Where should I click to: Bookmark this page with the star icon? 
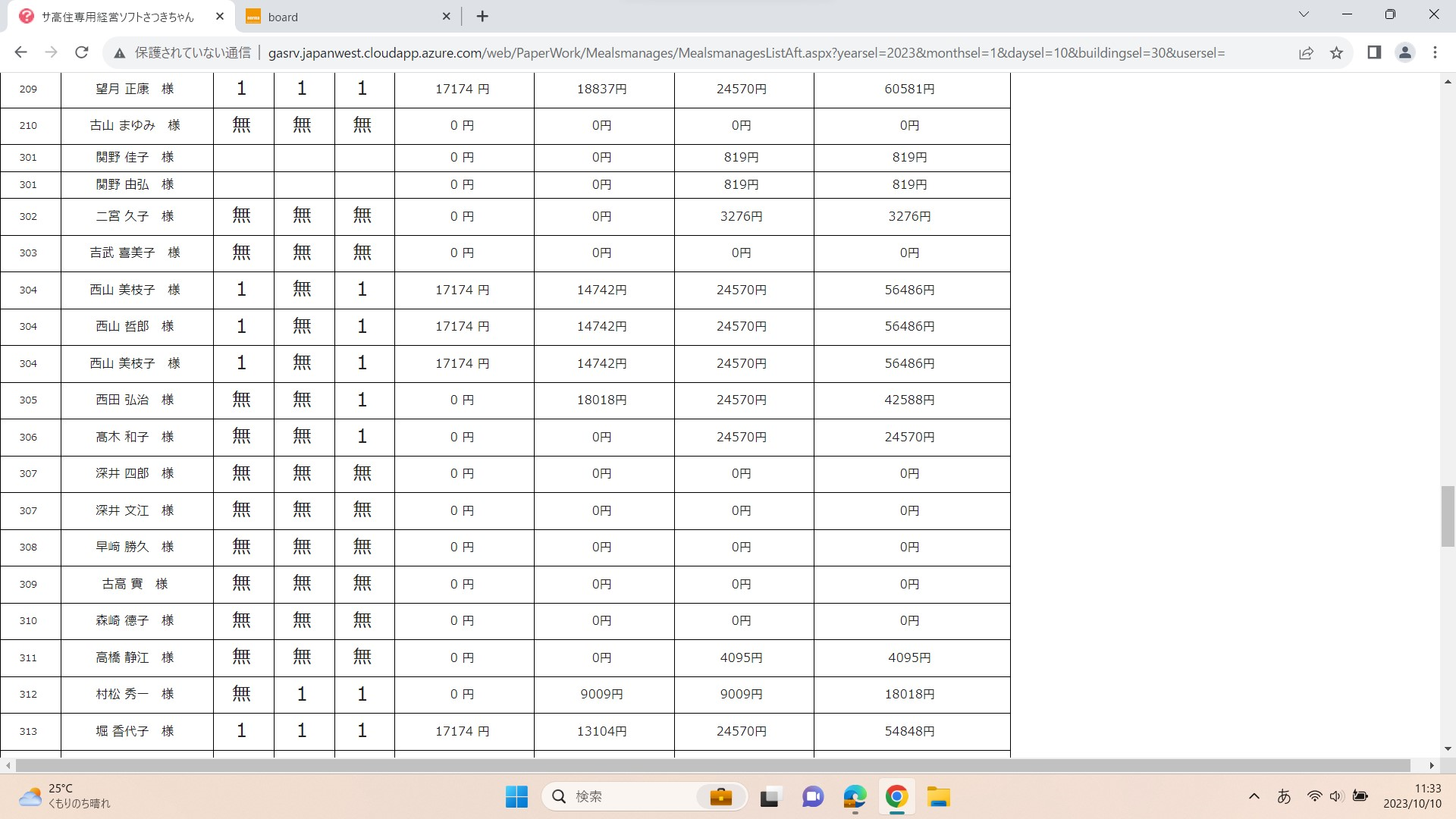point(1336,52)
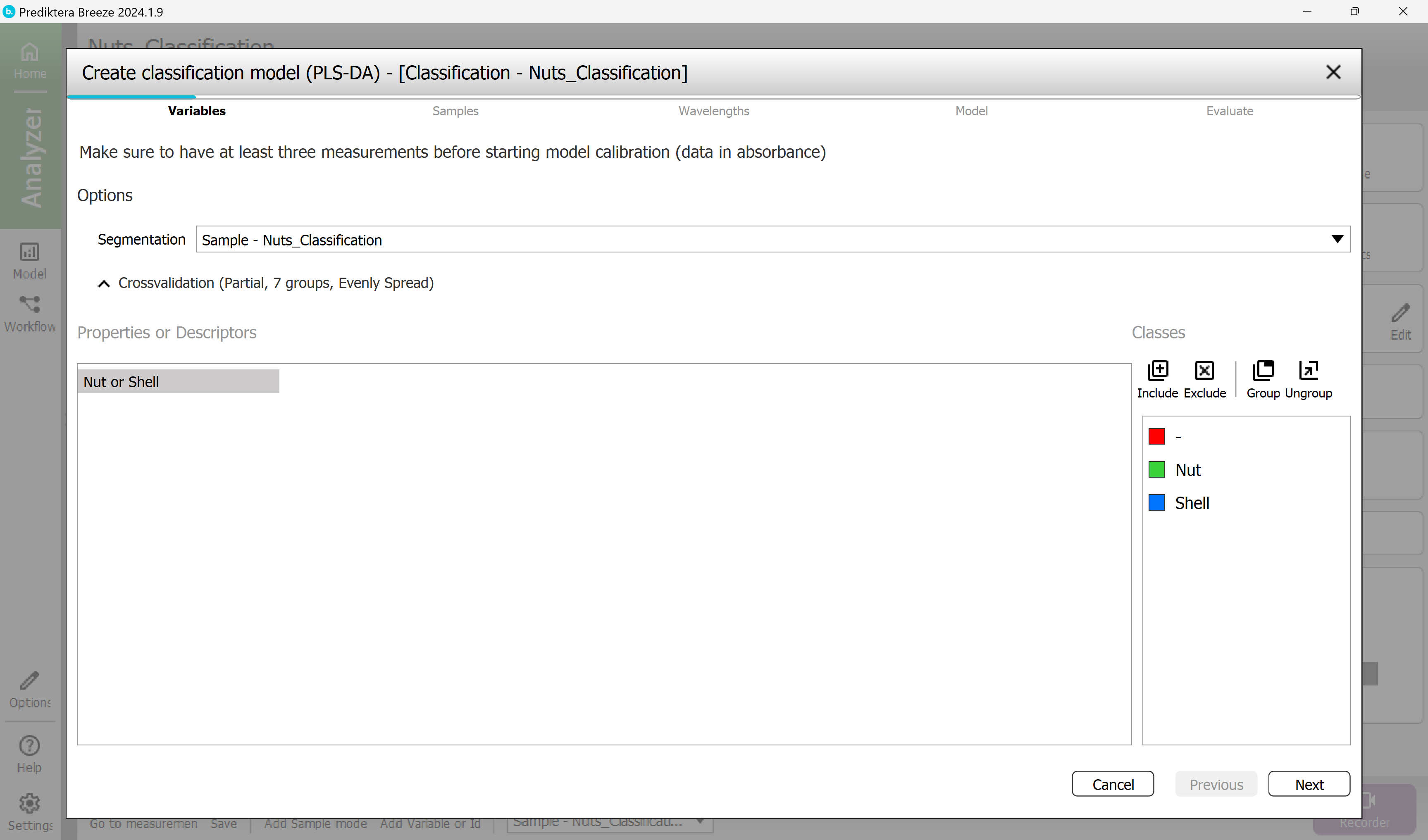Click the Group classes icon
Screen dimensions: 1428x840
point(1263,371)

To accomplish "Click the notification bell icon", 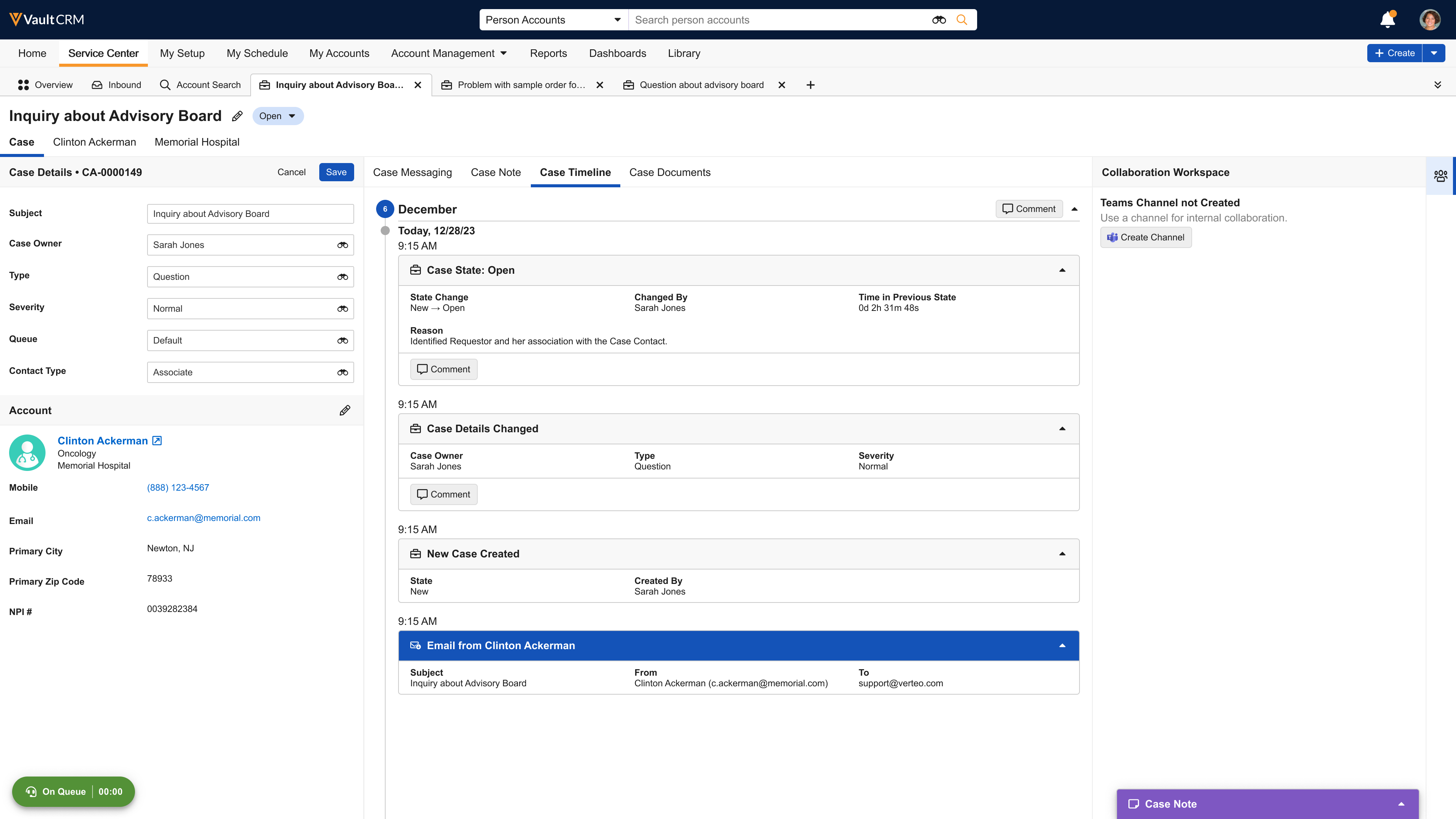I will pyautogui.click(x=1387, y=20).
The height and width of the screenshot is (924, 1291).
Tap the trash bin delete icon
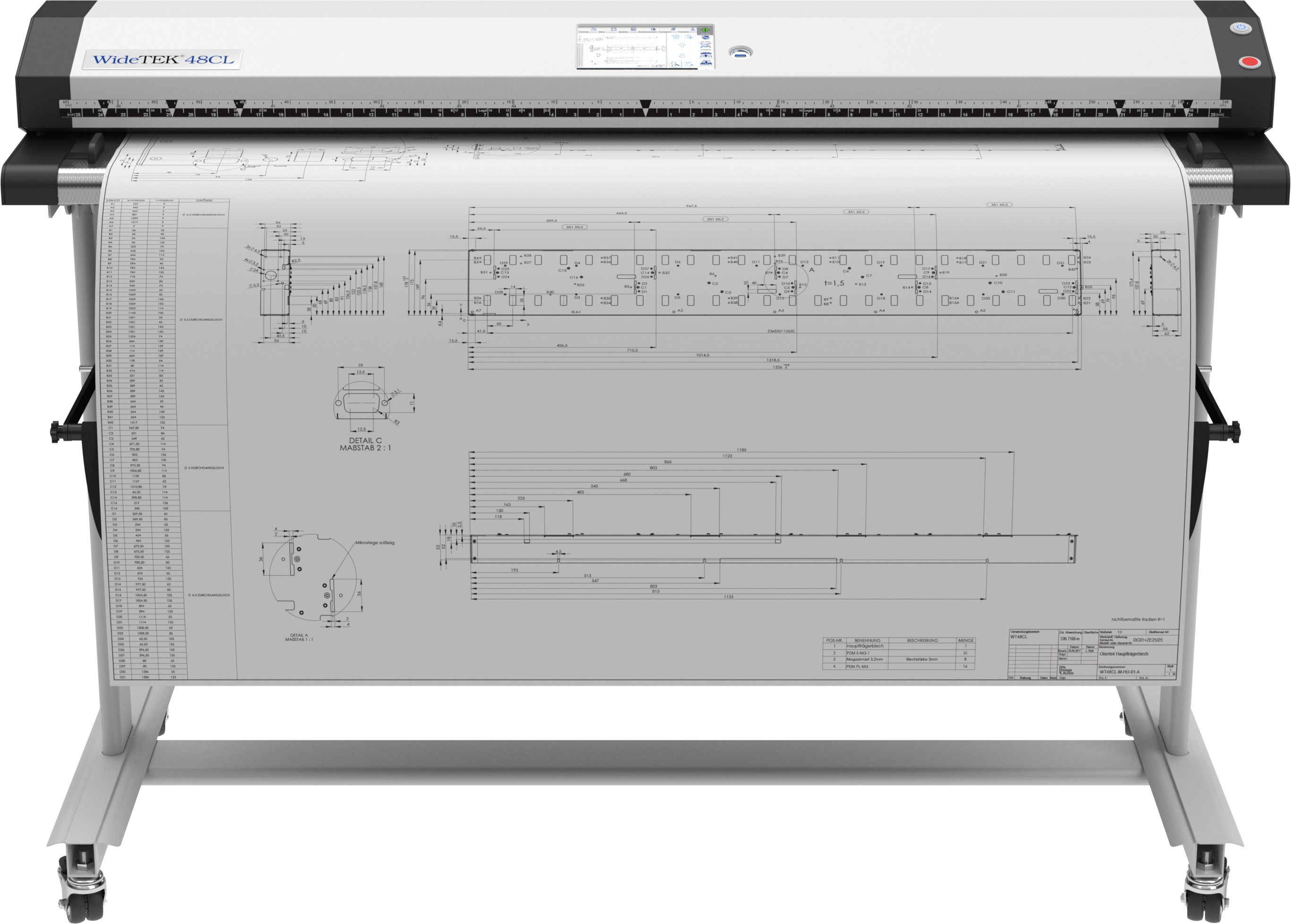[676, 37]
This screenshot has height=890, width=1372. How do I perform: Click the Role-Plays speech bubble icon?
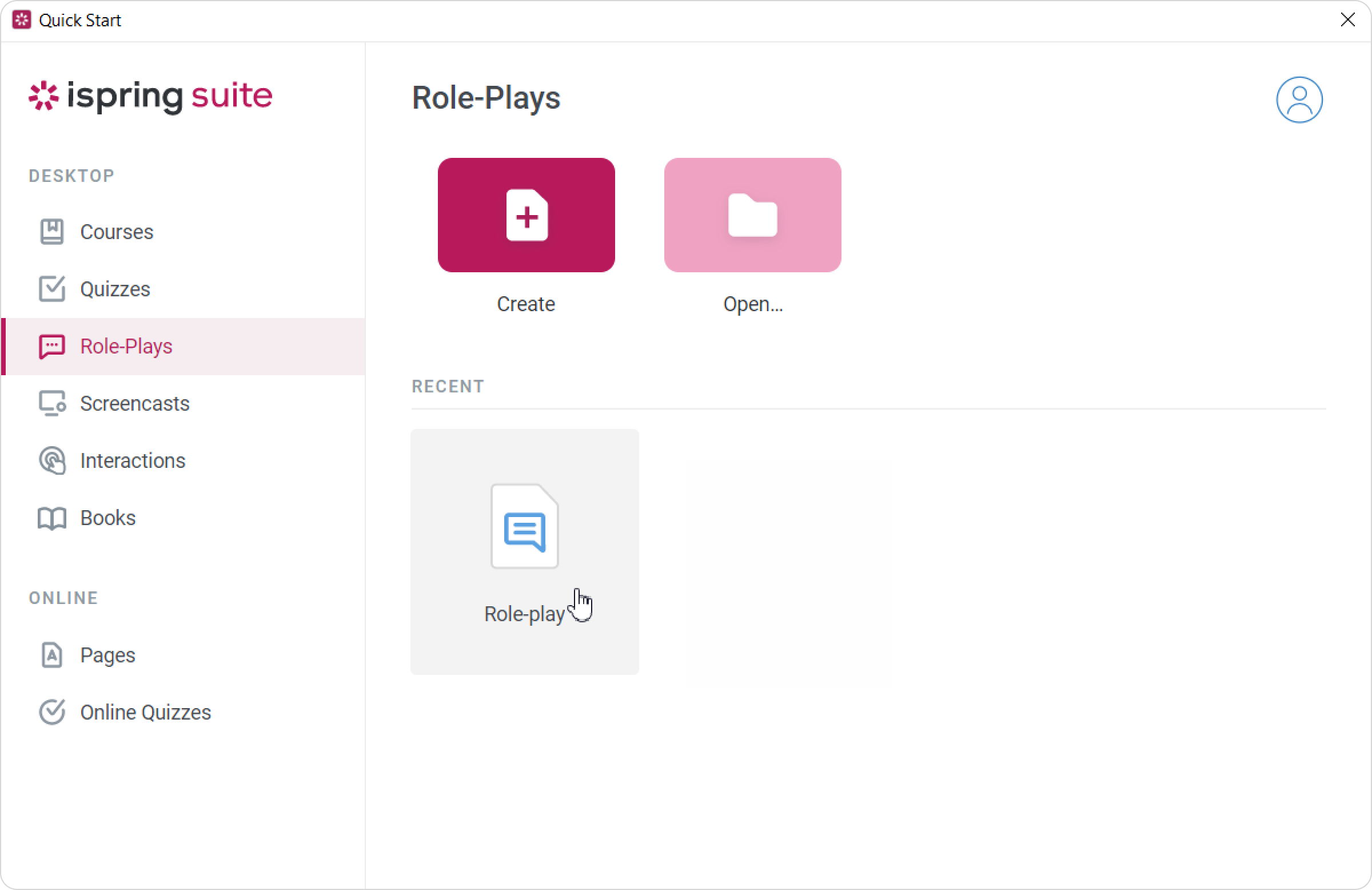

» **EXERCISE**
Skip the pictures; extract only the lines from the line with "The height and" through the final line of the material, exactly as they appear.

» **ANSWER SECTION**
The height and width of the screenshot is (924, 1291).
Tap the trash bin delete icon
[676, 37]
This screenshot has height=890, width=1372. How do I perform: Click the Role-Plays speech bubble icon?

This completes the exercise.